You can very easily have something which is 100% correct with respect to
the specification its designers have in mind; it won't be 100% correct
with respect to a designedly unachievable straw man specification, BUT
NEITHER WILL MANUAL STORAGE ALLOCATION BE 100% CORRECT WITH RESPECT TO
SUCH A SPECIFICATION.

The reason is obvious.  Complex systems have to be built in pieces,
using best software engineering practice.  This practice includes
***information hiding***.  A compiler is allowed to use information
about the internals of another package when compiling this one, but
a programmer is not (because the internals of the other package may
*change*; the compiler is allowed because if such a change is made,
the program will be recompiled).  And that means that the compiler
(hence the garbage collector) has MORE information available to it
than a programmer.

	Looking at the state of things today, the decision to use a compiler
	is much easier -- but an analogy to GC still makes sense: using a
	compiler doesn't necessarily save programmers from having to work very
	carefully to make programs efficient.

Yes, but be very careful to understand what form this work takes.
In the case of using a compiler, it means understanding the structure
and character of the problem, and selecting (not necessarily implementing)
appropriate data structures and algorithms, and then measuring to see what
performance problems, if any remain.  [I note that some component libraries
claim to be "only" 2-3 times slower than handwritten code.]
In the case of storage management, it doesn't mean inserting hand code to
destroy storage, but designing data structures and algorithms that don't
turn over a lot of storage in the first place, and it most especially
means *measuring* the program's behaviour instead of *guessing*.

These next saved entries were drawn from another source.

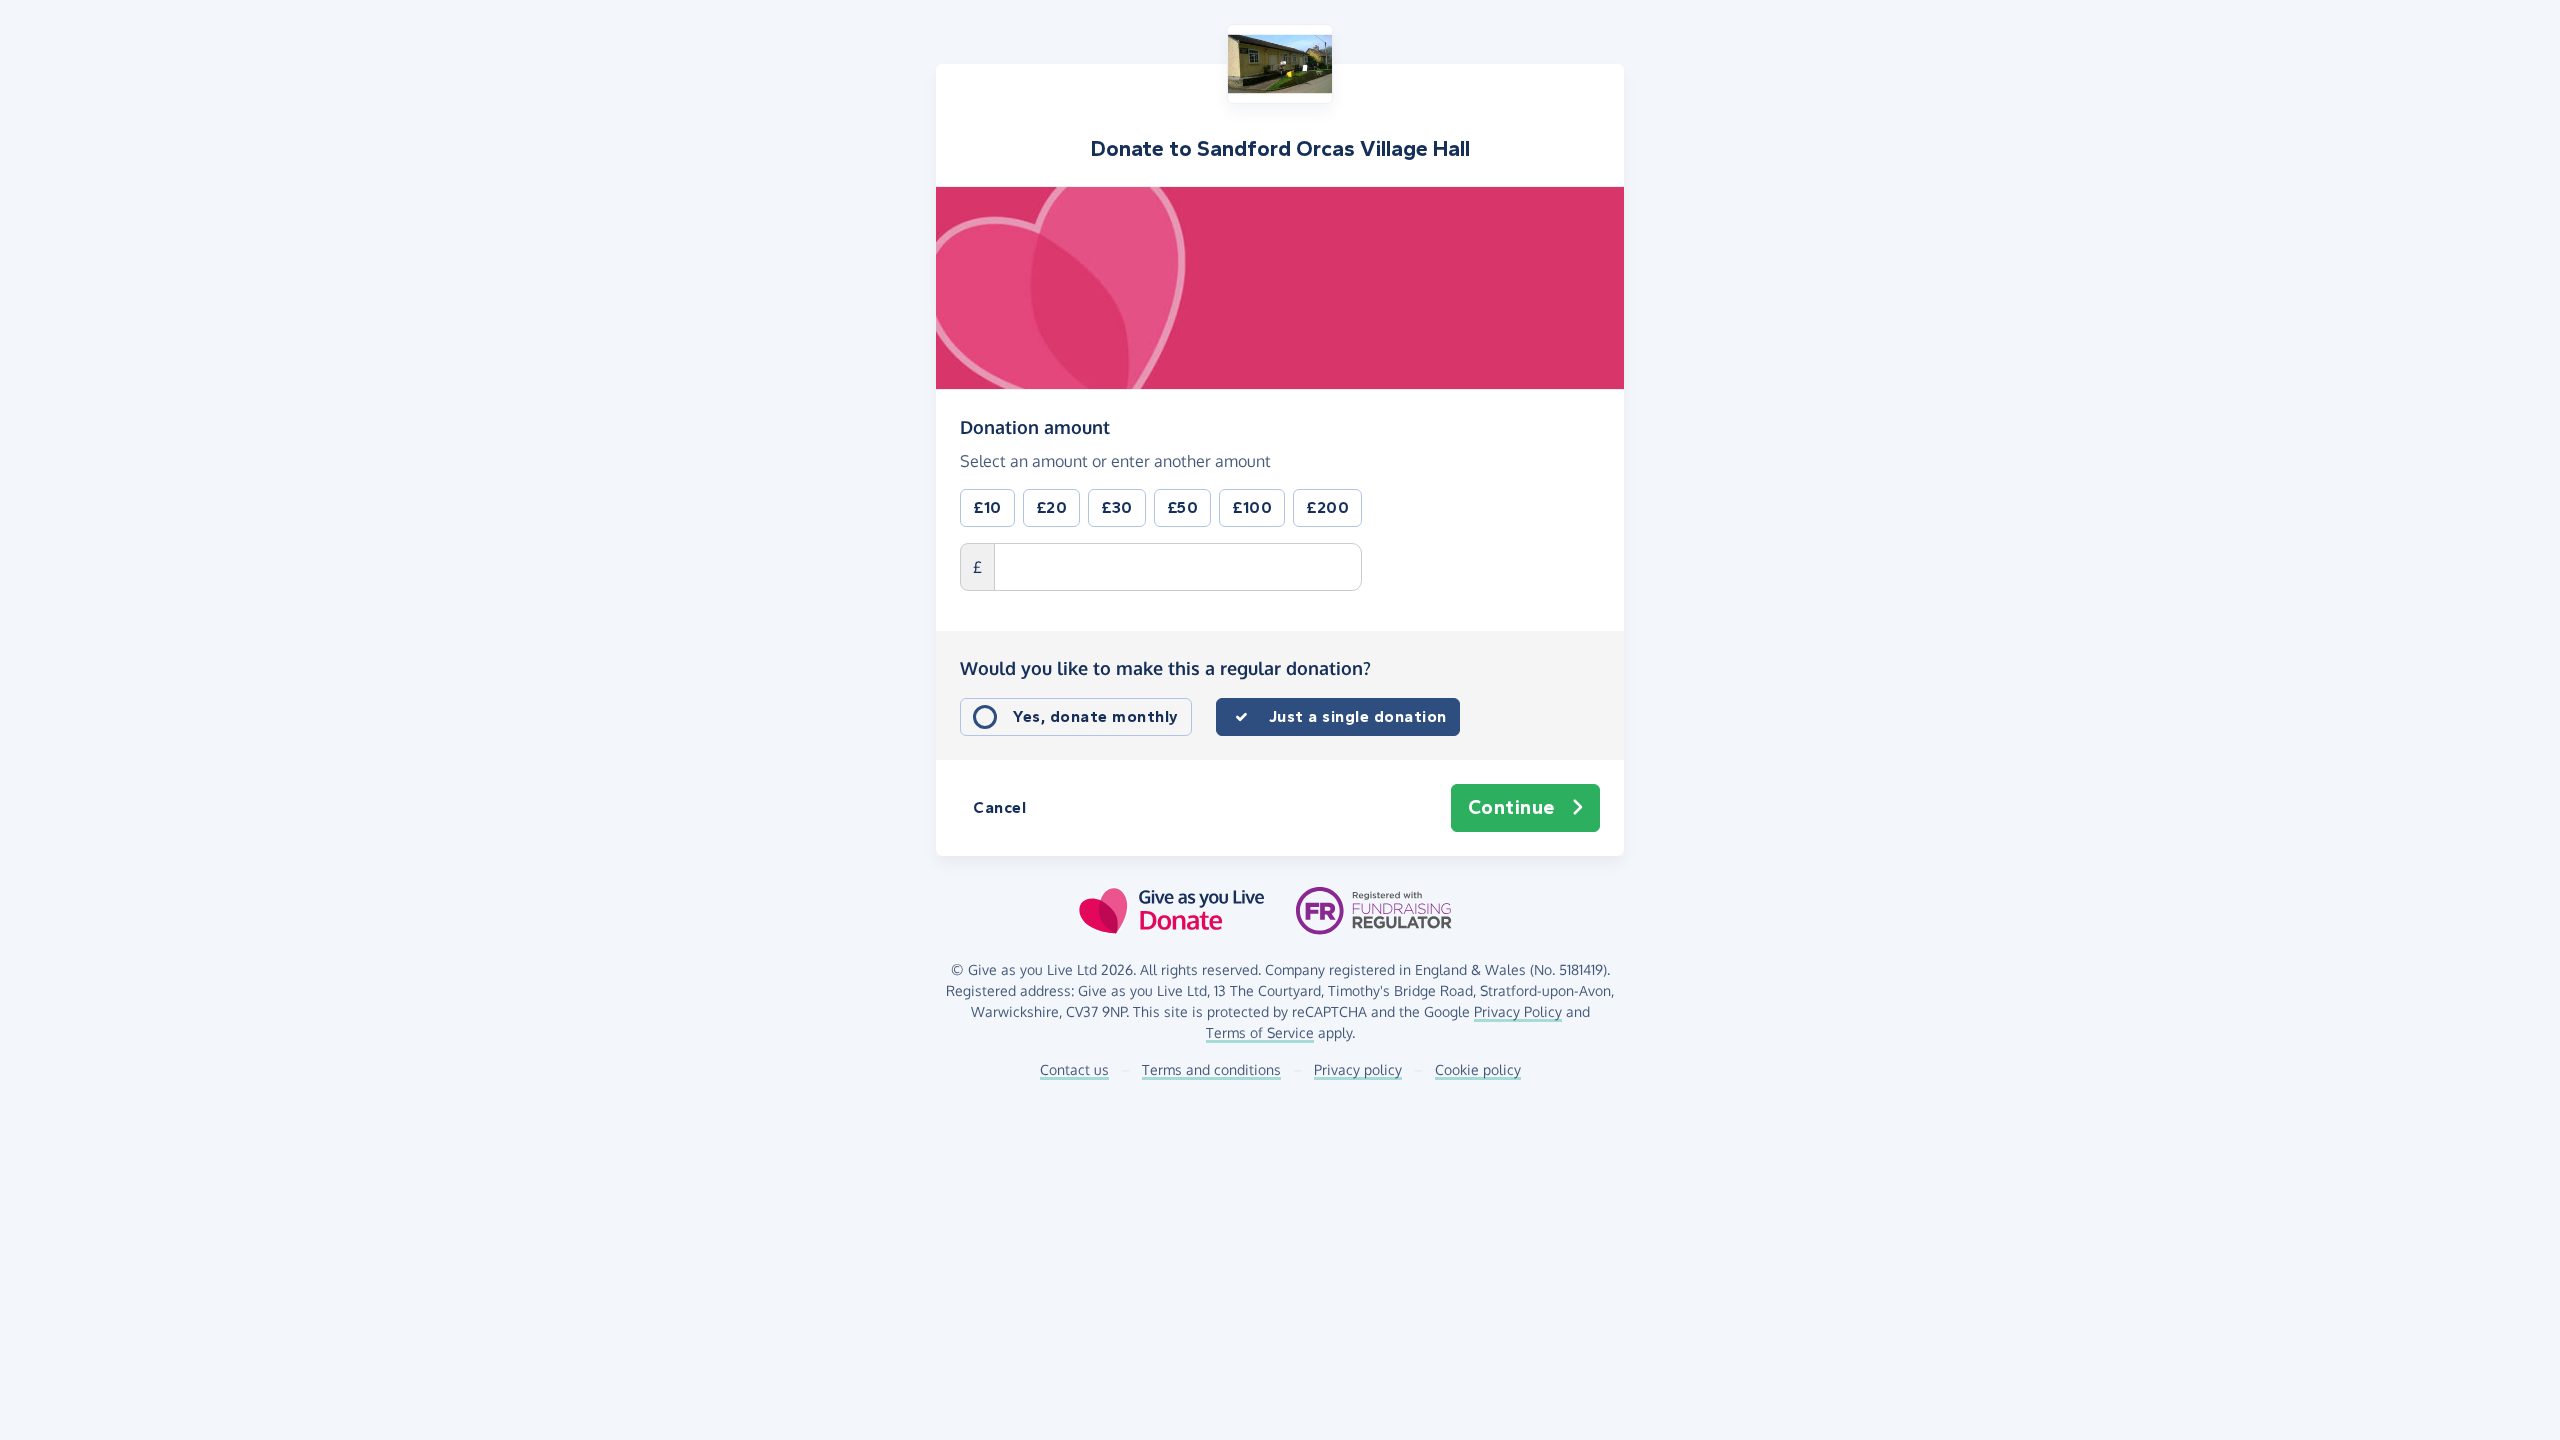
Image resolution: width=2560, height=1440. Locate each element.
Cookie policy (1478, 1069)
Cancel (999, 807)
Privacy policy (1358, 1069)
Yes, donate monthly (1096, 716)
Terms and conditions (1211, 1069)
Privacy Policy (1518, 1011)
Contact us (1074, 1069)
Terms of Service (1260, 1032)
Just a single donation (1358, 716)
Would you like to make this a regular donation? (1165, 668)
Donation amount (1035, 426)
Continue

Programmer intuition is very often wrong.

For example, everyone knows that Scheme is slow, right?
Well, yesterday I tried a three-way race between
    Ada (Gnat, checks switched off, optimisation high)
    Pascal (SPARCompiler Pascal, checks off, optimisation high)
    Scheme (Stalin, optimisation high, same gcc backend as Gnat).
The problem was 2-dimensional integration.
Ada and Pascal took about the same time.
Scheme was three times faster.
All programs computed the same result.

If you weren't expecting that result, why should you trust your
intuition about what's going on with storage management any more than that?

The real lesson is MEASURE, MEASURE, MEASURE.